CASE NO.: 8:09-cv-0087-T-26TBM
SCOOP REAL ESTATE, L.P.,
VALHALLA INVESTMENT PARTNERS, L.P.,
VALHALLA MANAGEMENT, INC.,
VICTORY IRA FUND, LTD,
VICTORY FUND, LTD,
VIKING IRA FUND, LLC,
VIKING FUND, LLC, AND
VIKING MANAGEMENT, LLC.
Relief Defendants.
/
RECEIVER’S UNOPPOSED, VERIFIED MOTION FOR APPROVAL OF SALE OF
UNDEVLOPED LAND LOCATED IN BUNCOMBE COUNTY, NORTH CAROLINA
Burton W. Wiand, as Receiver (the “Receiver”), respectfully moves the Court for an
order, in substantially the form attached as Exhibit 1, (a) authorizing him to sell undeveloped
land located in Buncombe County, North Carolina (the “Property”), free and clear of all
claims, liens, and encumbrances and (b) relieving him from complying with certain
provisions of 28 U.S.C. § 2001 (“Section 2001”).
BACKGROUND
On January 21, 2009, the Securities and Exchange Commission (the “Commission”)

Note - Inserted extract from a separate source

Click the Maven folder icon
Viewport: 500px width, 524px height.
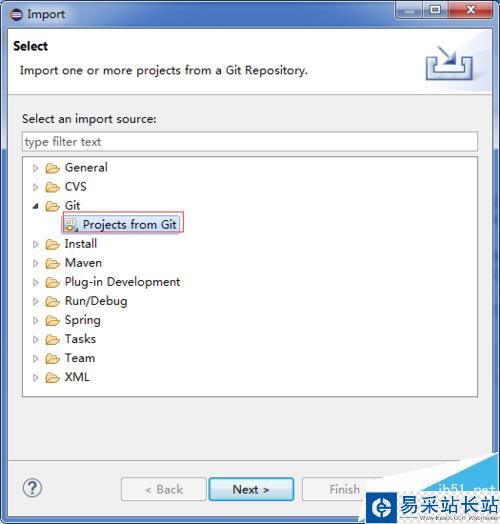pyautogui.click(x=52, y=263)
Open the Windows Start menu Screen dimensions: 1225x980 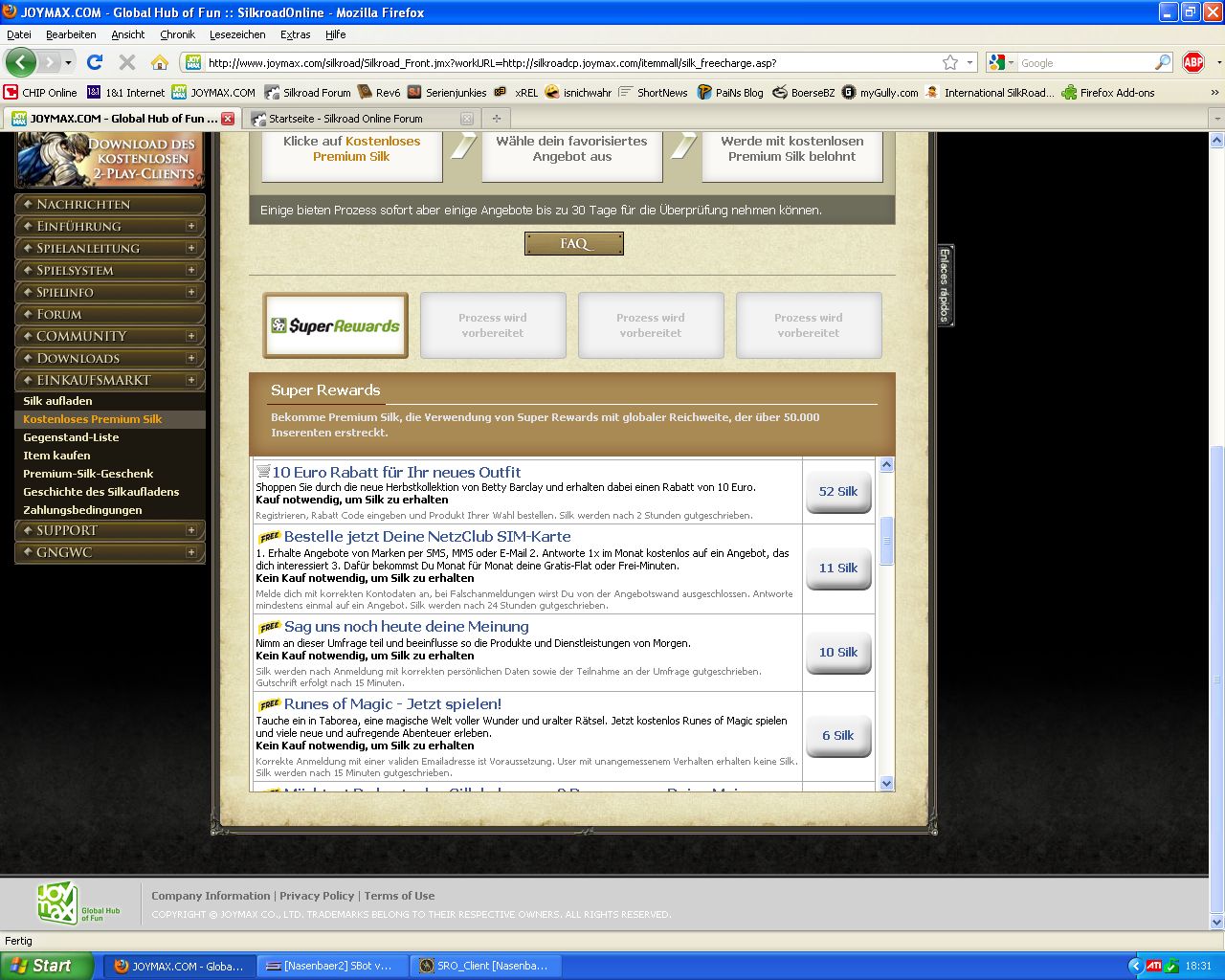tap(47, 966)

filed this case to prevent the defendants from further defrauding investors in hedge funds
operated by them. That same day, the Court entered an order appointing Mr. Wiand as
Receiver for Defendants Scoop Capital, LLC, and Scoop Management, Inc., and Relief
Defendants Scoop Real Estate, L.P.; Valhalla Investment Partners, L.P.; Valhalla
Management, Inc.; Victory Fund, Ltd.; Victory IRA Fund, Ltd.; Viking IRA Fund, LLC;
Viking Fund, LLC; and Viking Management, LLC (Doc. 8) (the “Order Appointing
Receiver”). The Court subsequently granted several motions to expand the scope of the
Receivership to include other entities owned or controlled by Arthur Nadel (“Nadel”). (See
generally Docs. 17, 44, 68, 81, 153, 172, 454, 911, 916, 1024.) All of the entities in
receivership are collectively referred to as the “Receivership Entities.” Pursuant to the
Order Appointing Receiver, the Receiver was directed to, inter alia, administer and manage
the business affairs, funds, assets, choses in action, and any other property of the
Receivership Entities.
THE PROPERTY
The Property is a 5.95 acre undeveloped and unencumbered lot located in Buncombe
County, North Carolina adjacent to the Laurel Mountain Property1 and is more commonly
referred to as Lot #110 of Bird Creek Estates (Parcel Number 0636-99-8907-00000). The
Property was purchased by Nadel in December 2003 and immediately transferred to The
1
The Laurel Mountain Property is defined in Receiver’s Interim Report as the 420+/acres near Asheville, North Carolina intended for development as home-sites. (See Doc.
1289)
2
Guy-Nadel Foundation, Inc. The scope of the Receivership was expanded to include The
Guy-Nadel Foundation, Inc. pursuant to an Order of this Court dated March 9, 2009. (See
Doc. 68.) The Receiver listed the Property for sale along with the other the Laurel Mountain
properties through various real estate brokers during the past eight years and has received a
fair offer to purchase the Property for $57,500. The offer is significantly greater than a
March 2015 Appraisal Report prepared by Richard J. Jacobs, MAI of Duckworth, Jacobs,
Naeger, Swicegood & Thrash, LLC, which valued the Property at $40,000. The Jacobs
Appraisal Report is attached as Exhibit 2.2 Furthermore, the County of Buncombe, North
Carolina has assessed the Property’s value at $36,600. There are no structures on the
Property, and there are no known encumbrances.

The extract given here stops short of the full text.